- _AIM OF THE EXERCISE_
Rewrite the stretch of lines from the first one through the one containing "pyautogui.click(x=227, y=454)", keeping the requests as they are and raising every coordinate in the answers by 111. Omit the pictures from your output.
++++
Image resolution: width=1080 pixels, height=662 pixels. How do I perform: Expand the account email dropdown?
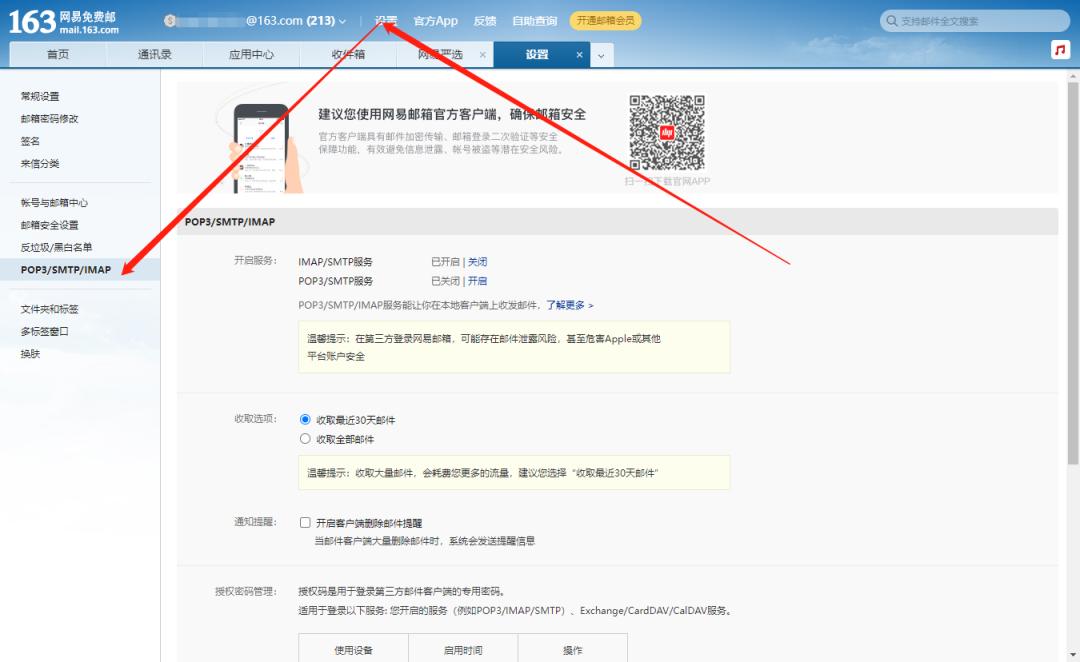(x=345, y=20)
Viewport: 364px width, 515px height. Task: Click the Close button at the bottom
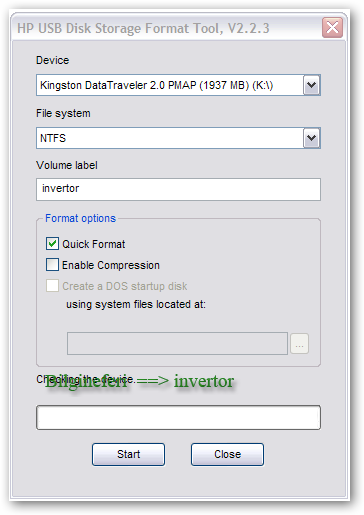pyautogui.click(x=227, y=454)
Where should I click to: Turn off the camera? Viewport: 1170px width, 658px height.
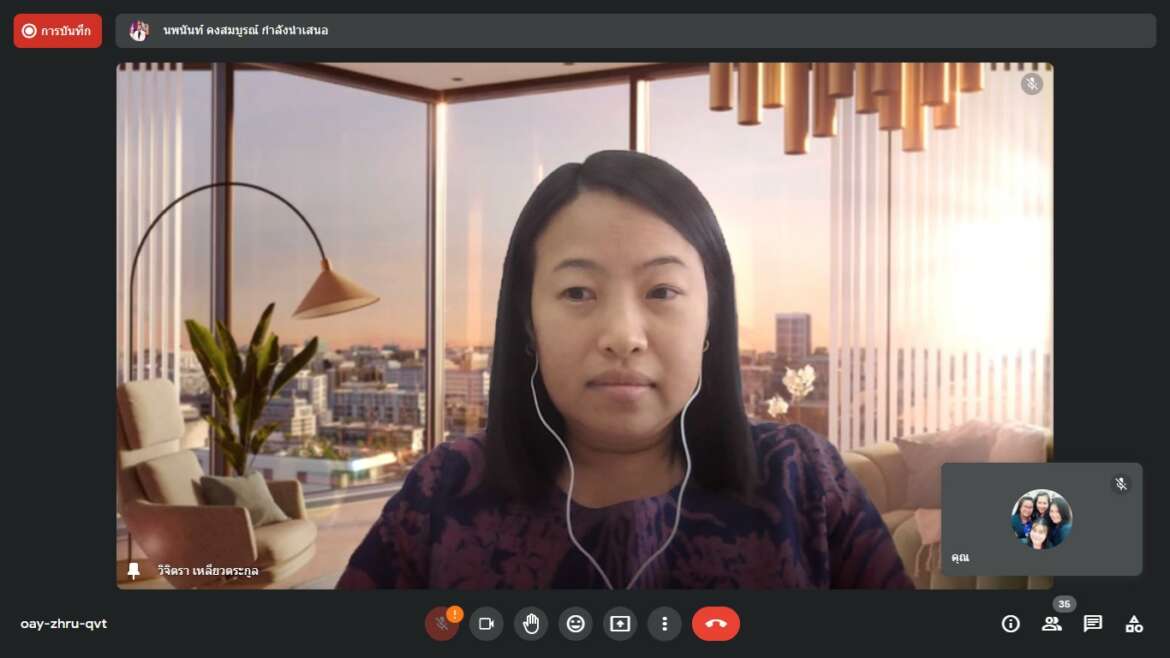pos(487,624)
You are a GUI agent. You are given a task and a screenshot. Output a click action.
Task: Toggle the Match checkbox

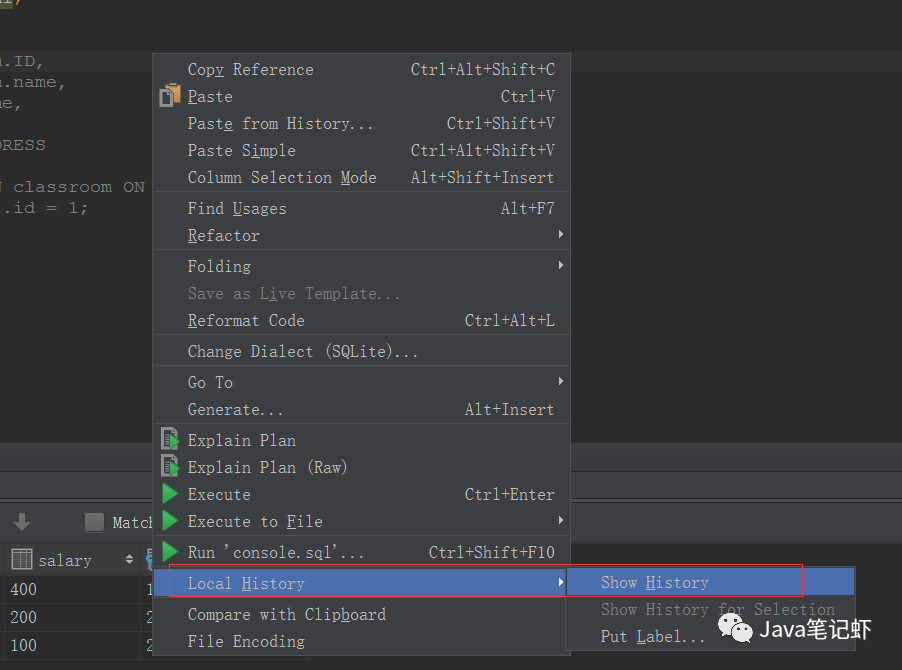tap(94, 522)
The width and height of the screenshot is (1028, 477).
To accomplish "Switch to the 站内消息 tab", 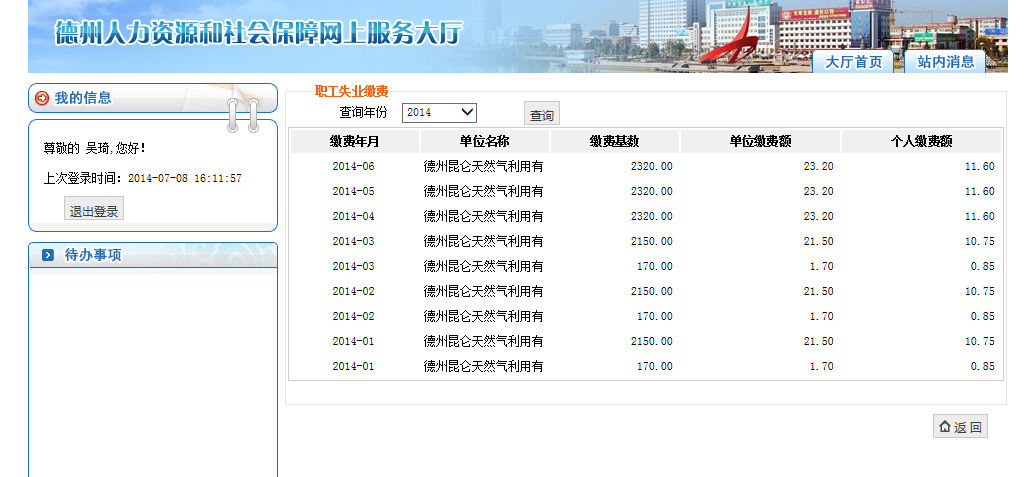I will (x=945, y=62).
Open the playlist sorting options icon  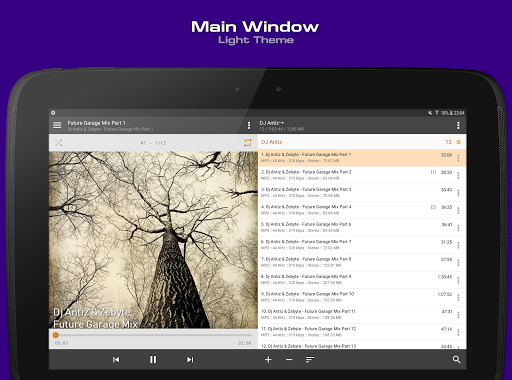pyautogui.click(x=310, y=359)
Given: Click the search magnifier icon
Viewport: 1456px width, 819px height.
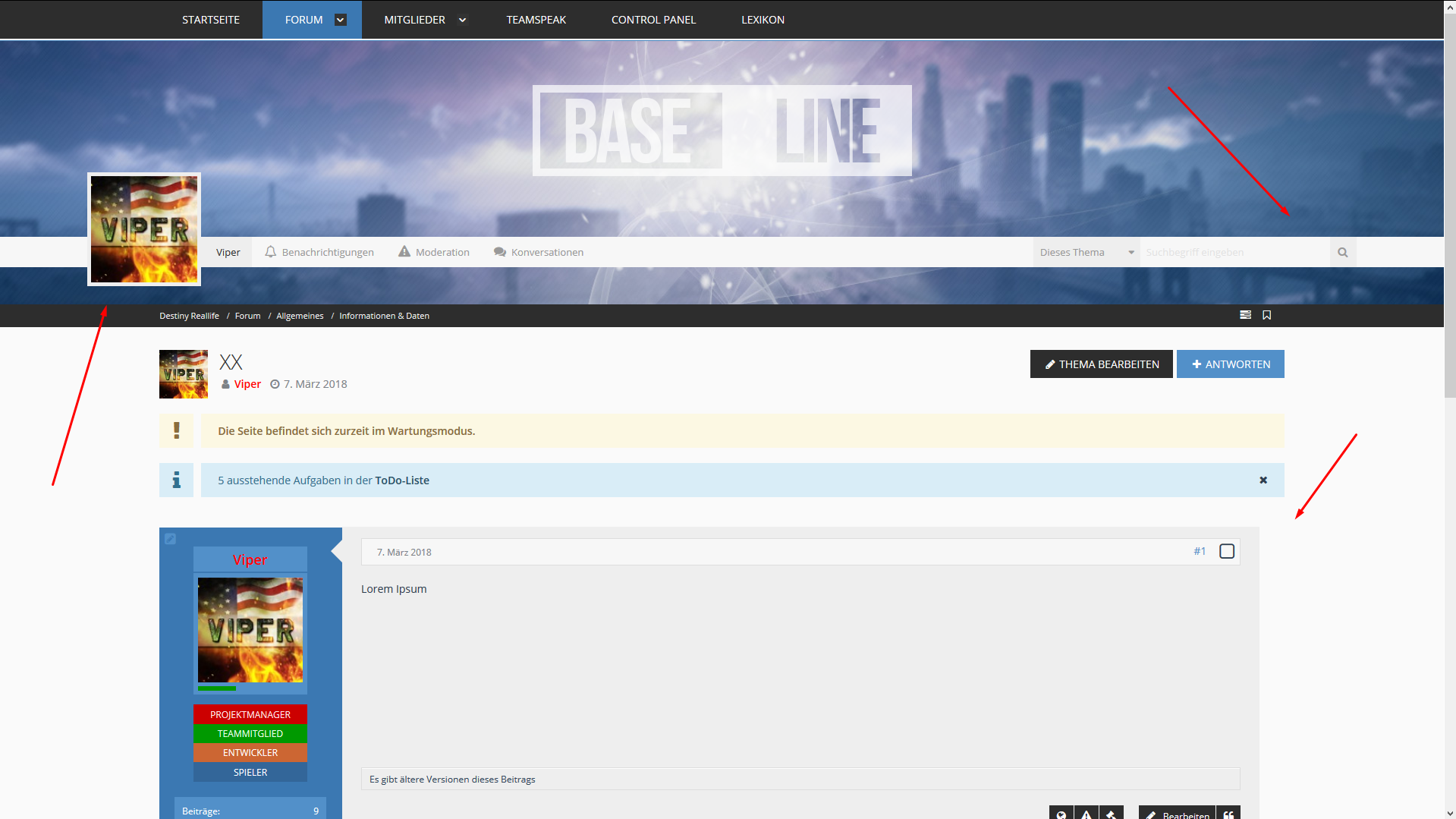Looking at the screenshot, I should 1342,253.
++++
- _OUTPUT OF THE TASK_
Image resolution: width=1080 pixels, height=662 pixels. How do I perform: Expand the account email dropdown?
(x=456, y=131)
Viewport: 364px width, 515px height. Task: Click the Close button at the bottom
pyautogui.click(x=338, y=565)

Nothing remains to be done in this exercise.